Transcribe the rows verbatim, starting with the line containing "The image size is (825, 579)." and continuing through the line containing "Action: (548, 283)", with the pictures left out.

Available data:
►
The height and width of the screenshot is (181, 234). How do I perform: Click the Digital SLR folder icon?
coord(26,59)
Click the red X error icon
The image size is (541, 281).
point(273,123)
◄
►
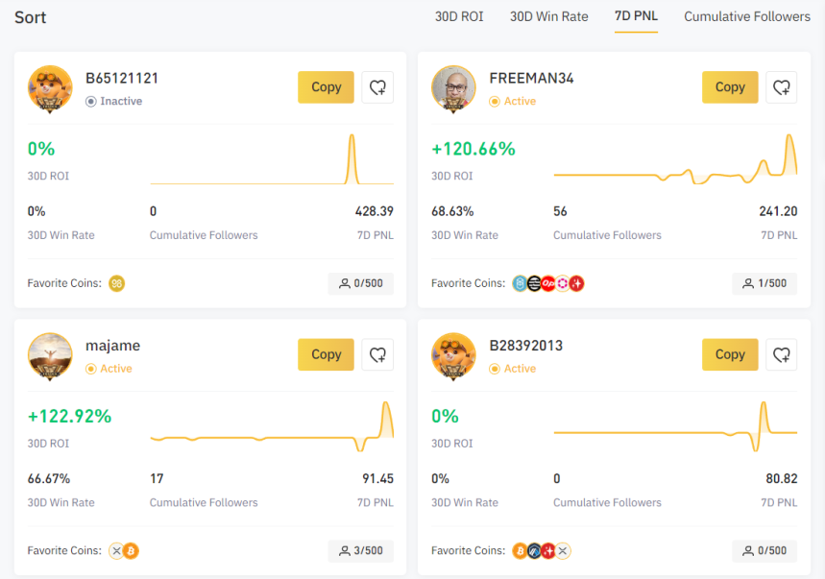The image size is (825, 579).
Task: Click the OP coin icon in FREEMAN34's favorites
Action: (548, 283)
◄
Task solution:
The image size is (825, 579).
Task: Click the OP coin icon in FREEMAN34's favorites
Action: (548, 283)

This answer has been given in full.